In 2021, the US Securities and Exchange Commission (SEC) chair Gary Gensler said that he believed crypto platforms need regulation to survive.
Indeed, in the last few years, the cybercrime community had a strong interest in the crypto platforms.
The same year, the SEC imposed approximately $2.35 billion in total monetary penalties against digital asset market participants.
In September 2022, we have seen a big outrage as SEC Claims that all the Ethereum transactions need to happen in USA. Indeed, it’s becoming increasingly evident that SEC Chief Gary Gensler views Ethereum as a security. Globally, around 90% of regulators have a team working on crypto regulations now.
Like all other financial infrastructures, crypto needs to be built upon trust, and Btrustor wants to play a role in delivering a Trust Certificate for the crypto industry.
Having regulations in place to verify the identity of recipients and ensure that checks are done to prevent money laundering and other fraud is essential to building that trust.
The global crypto industry understands this, which is why they are pushing for regulations. Much of these regulations revolve around AML (anti-money laundering) and KYC (Know Your Client).

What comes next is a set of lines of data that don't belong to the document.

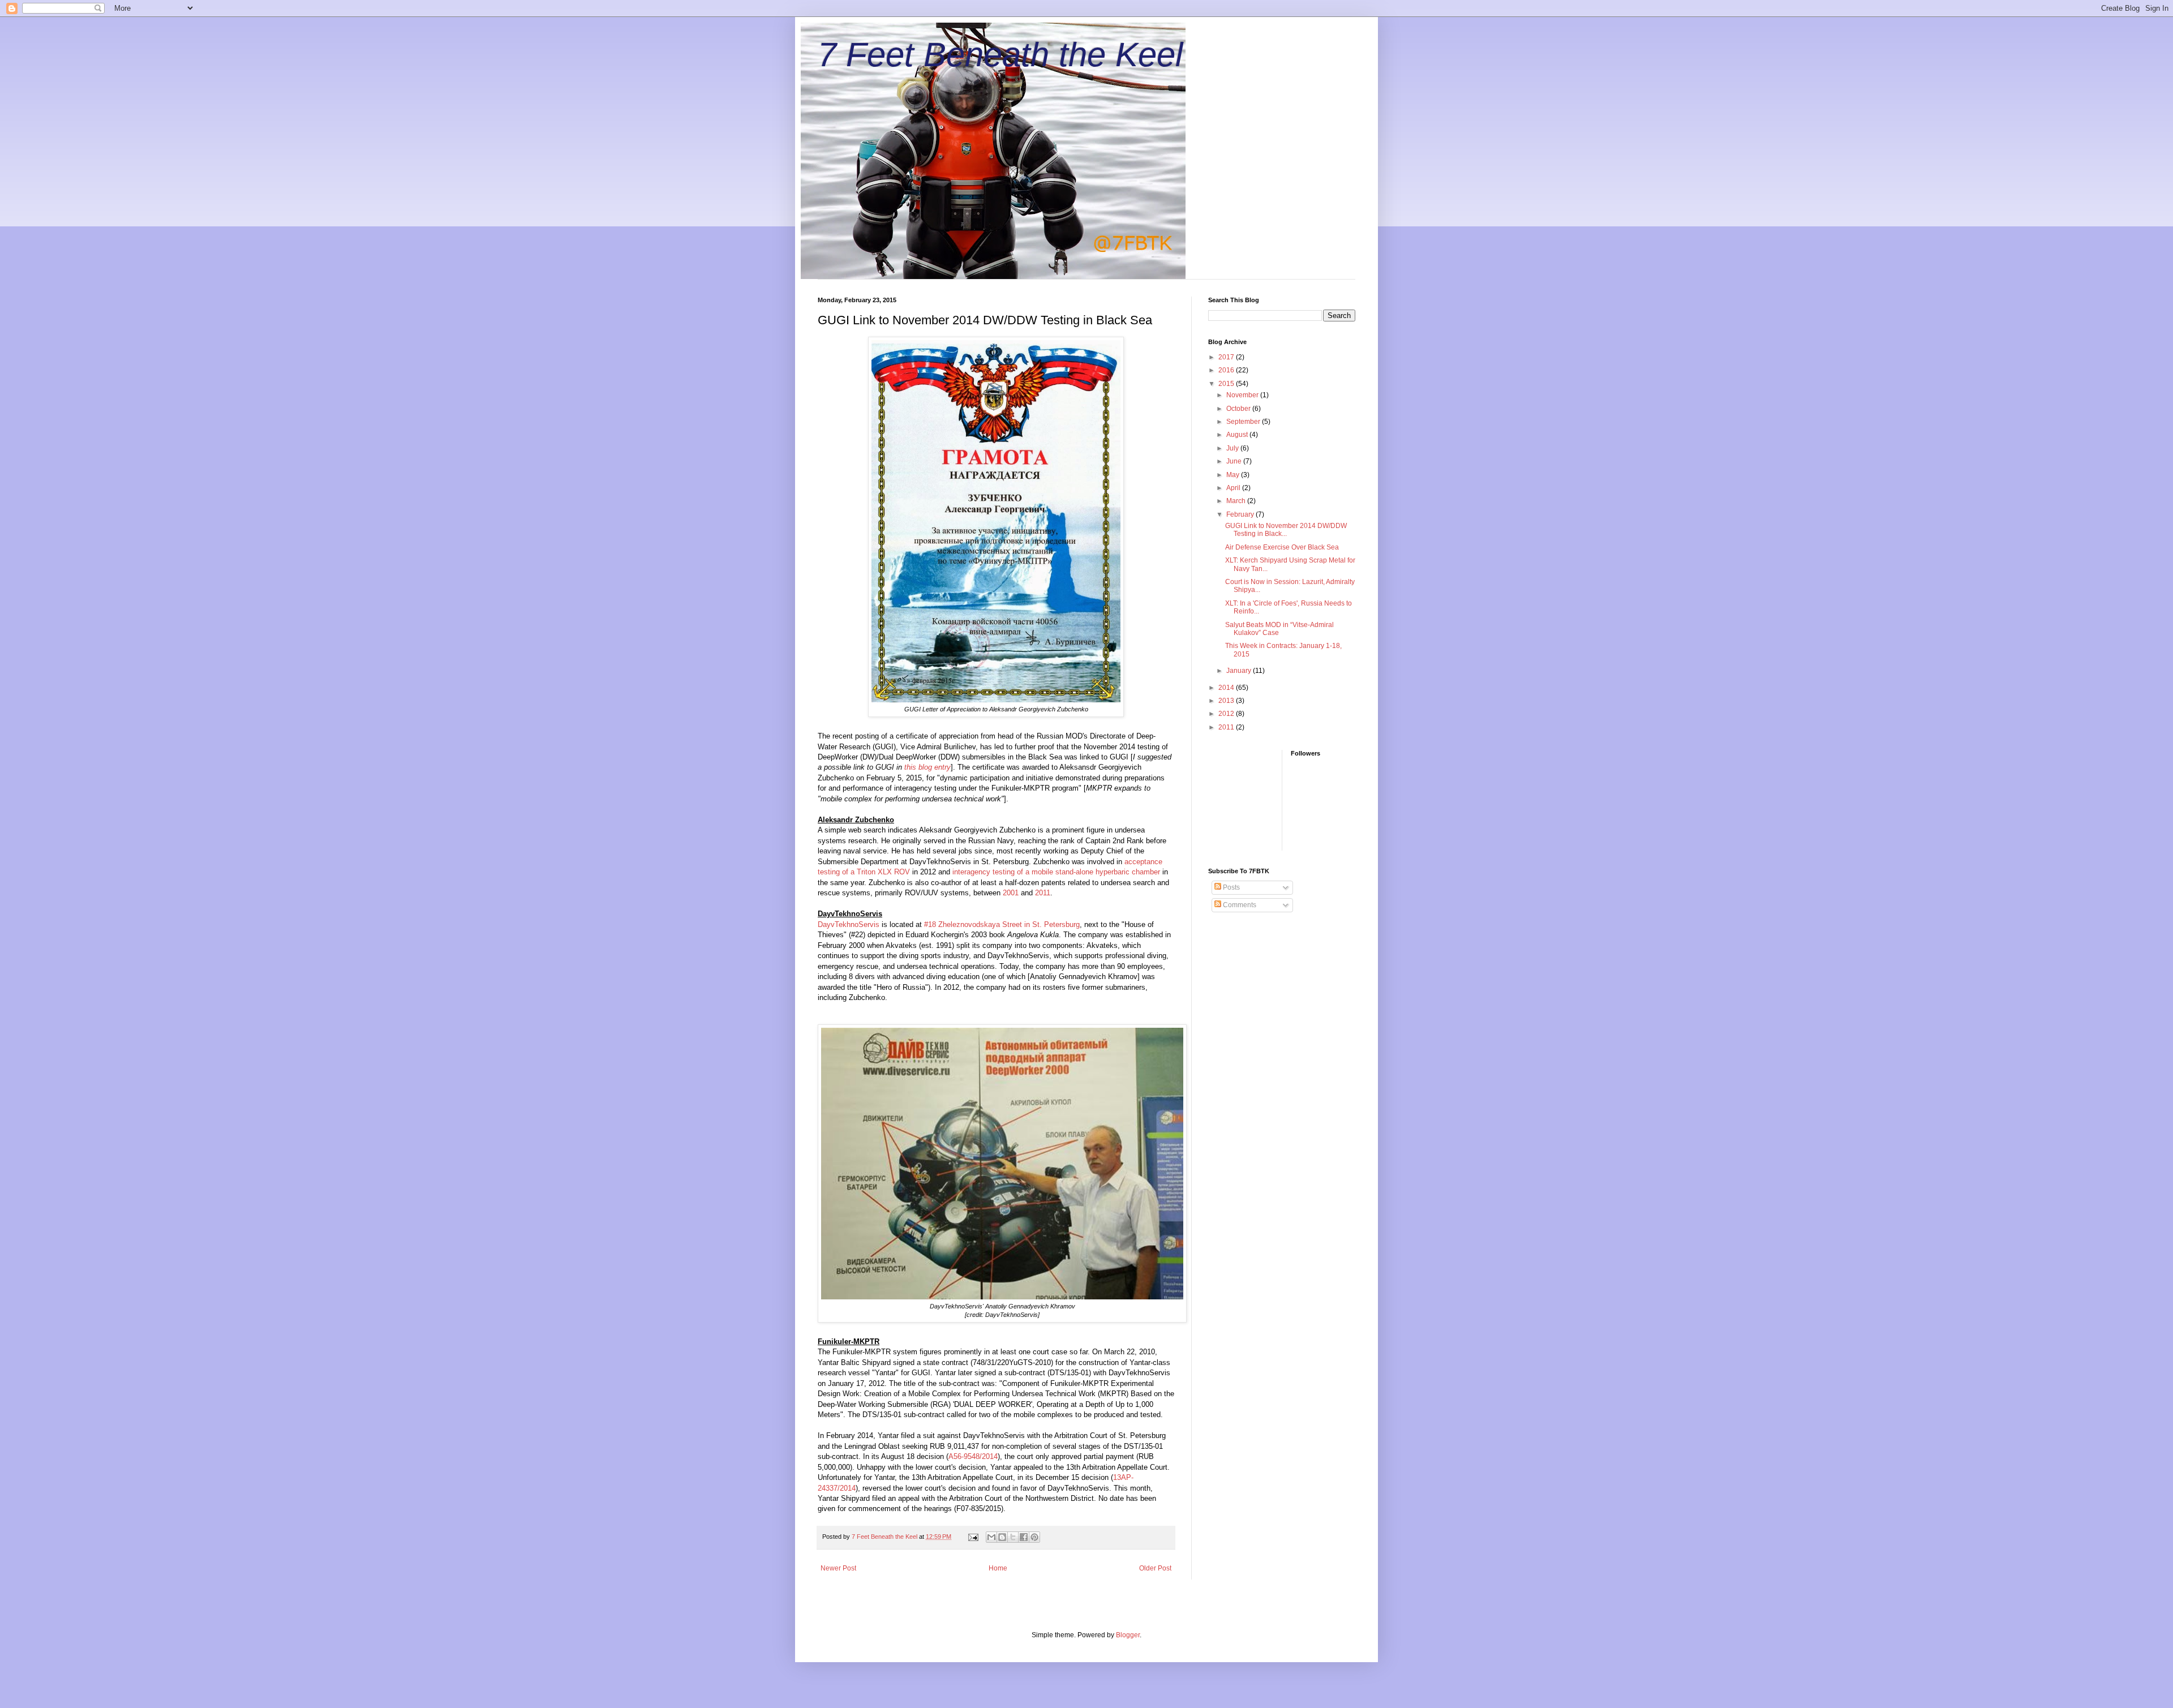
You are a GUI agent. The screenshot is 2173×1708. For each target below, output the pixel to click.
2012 (1227, 714)
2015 (1227, 384)
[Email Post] (972, 1536)
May (1233, 475)
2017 (1227, 357)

Money laundering is a global issue, affecting both fiat currency and cryptocurrencies. To combat the financing of criminal activity, regulatory bodies have rushed to enact stringent anti-money laundering legislation to prevent money laundering via cryptocurrency exchanges and custodian services.
According to a 2022 report from the leading blockchain analytics company Chainalysis, criminals laundered $8.6 billion in cryptocurrency in 2021, a 30% increase over the previous year.
AML frameworks have been enacted with measurable differences in each jurisdiction. Due to the inherently global nature of crypto transactions, crypto companies now tasked with complying with AML legislation fear that they will run into complexity and end-user friction.
In the US, crypto assets are now considered legal and fall under the Bank Secrecy Act (BSA) jurisdiction. In effect, cryptocurrency exchanges must register with FinCEN and comply with AML and combating the financing of terrorism (CFT) regulations.
Regarding the KYC programs, they typically consist of three components: identification of customers, due diligence, and ongoing monitoring.
1) Customer Identification (CIP)
A customer identification program, or ‘CIP,’ verifies that the customer is who they claim to be by utilizing reliable and independent data. Verification information may include:
– The client’s legal name
– Date of birth
– Address
– Verification documentation such as a driver’s license or passport
– Business licenses and articles of incorporation from enterprise customers.
2) Customer Due Diligence (CDD)
Customer Due Diligence, abbreviated as ‘CDD,’ is a new client or business relationship risk assessment. Financial service providers assign risk ratings to accounts based on background checks, customer surveys, and reviews of the client transaction history.
3) Continuous Monitoring
Continuous monitoring is constantly reviewing transactions for signs of criminal activity. When suspicious activity is discovered, VASPs are required to file Suspicious Activity Reports (SARs) with FinCEN or other appropriate law enforcement agencies.
Btrustor is using tools ensuring a crypto company is well regulated and hold the license needed to operate on its market.